Monday, July 28, 2014

Empty Nest

On Thursday, I loaded three of my kids onto a plane and sent them home to visit family.  As soon as they arrived, one of them came down with one of those self-limiting but extremely uncomfortable childhood viruses.  This virus, I have learned through local gossip, is running rampant through our town, in a new and exciting "super bug" form.  There have been tearful phone calls, and much handwringing, and I feel obligated to warn you that if you were on the 06:30 flight from CHO to LaGuardia, you might want to invest in some orajel and Advil.  One of our neighbors was actually on that flight.

I thought Jon and I were going to enjoy a preview of the empty nest, but instead I have spent the last four days fretting--partly because I was worried about my child, partly because it was such a downer, and partly because I felt guilty for thinking it was a downer.  By Sunday, there were reports of improvement, thank goodness.  Despite the anxiety and handwringing, here are some kid-free, me-me-me things that I did.

Barre Class.  I've been dying to try a barre class and finally made the effort to attend the Saturday morning class at my gym.  I was a little worried I'd be a big, galumphing, elephant in a class of dainty ballerinas, but it wasn't like that at all.  It was a good workout for the whole body and I am going to try to attend regularly.

Dinner for Two.  I got a notion to cook a special dinner for just Jon and me, and created a Martha Stewart menu which was a great success.  Filet mignon with cilantro butter and oven potato fries with cojita cheese and more cilantro and garlic.  I was nervous about the filets, never having cooked one before.  Martha says seven minutes per side. During the second seven-minute interval, Jon became concerned that they would be overcooked and I took them off the pan when there was still four minutes left of cooking time.  And they were a little too rare.  Martha knows, people. Do not deviate from her instructions.  But where filet mignon is concerned, too rare is a far less serious error than too well done.  Jon thought his was perfect, and I ate the half of mine that had been exposed to the heat for seven minutes and Jon put the rest into an omelet the next day.  To round out the meal, I opened one of the jars of pickled green beans that I made last year, and made another Martha recipe, molten chocolate pudding cakes, a very fudgy chocolate cake which you bake in little ramekins.  Lacking ramekins, I used Buffalo China coffee mugs, which worked perfectly.  The cakes are served with homemade caramel sauce.  Martha Stewart isn't really one of my main cooking resources, but her caramel sauce is the caramel sauce.

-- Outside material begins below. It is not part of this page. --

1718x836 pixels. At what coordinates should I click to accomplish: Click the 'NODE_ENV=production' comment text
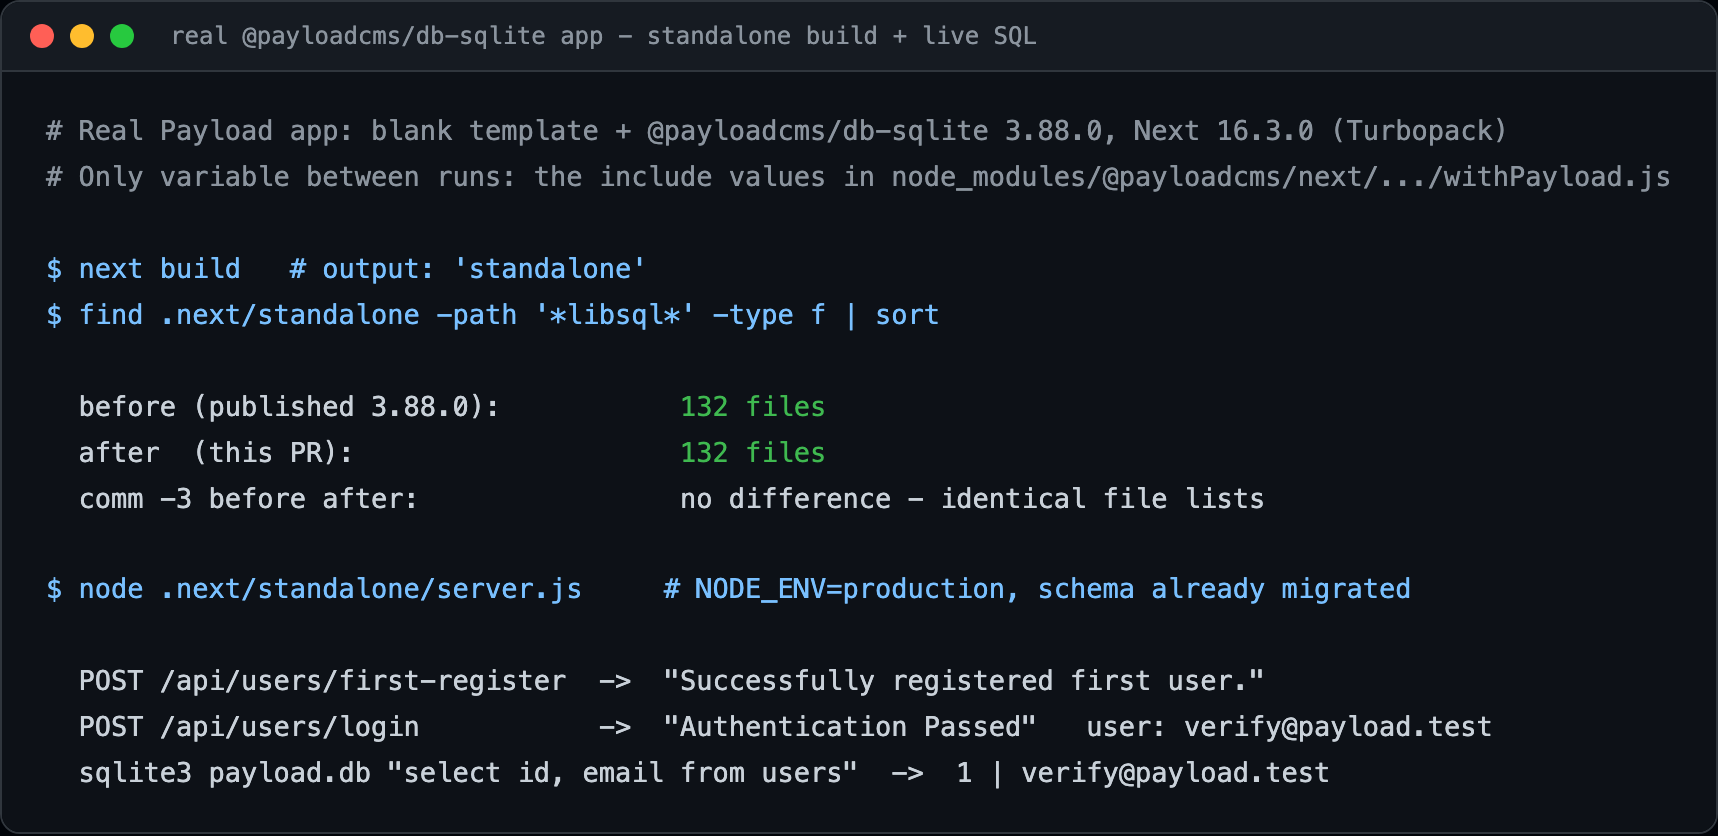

Sunday, I went to the Alderman library and checked out a big stack of books.  Reloading my nightstand is an eminently satisfying activity.

Thursday, July 24, 2014

Friday Reading Assignment: A Shocking Tale

The Woman in White probably can't be considered a classic, in the strictest sense, but I included it (and The Moonstone) on my list for the Fifty Classics project.  I have been meaning to read it ever since Jon and I were blindly channel surfing several years ago and stumbled on an absolutely mesmerizing movie which turned out to be Masterpiece Theater's adaptation of The Woman in White.

Written in 1859 by Wilkie Collins, it is the first suspense novel in English.  It is written in a breathy, much-imitated Victorian style.  At first I thought Collins invented it, but then I realized I'd encountered this style before in Ann Radcliffe's The Mysteries of Udolpho (1794).  (So not Victorian at all.)  Lots of rooms with "gaily-coloured carpets" and "low tables."  Lots of trembling hands and dainty feet and flashing eyes and becoming bonnets.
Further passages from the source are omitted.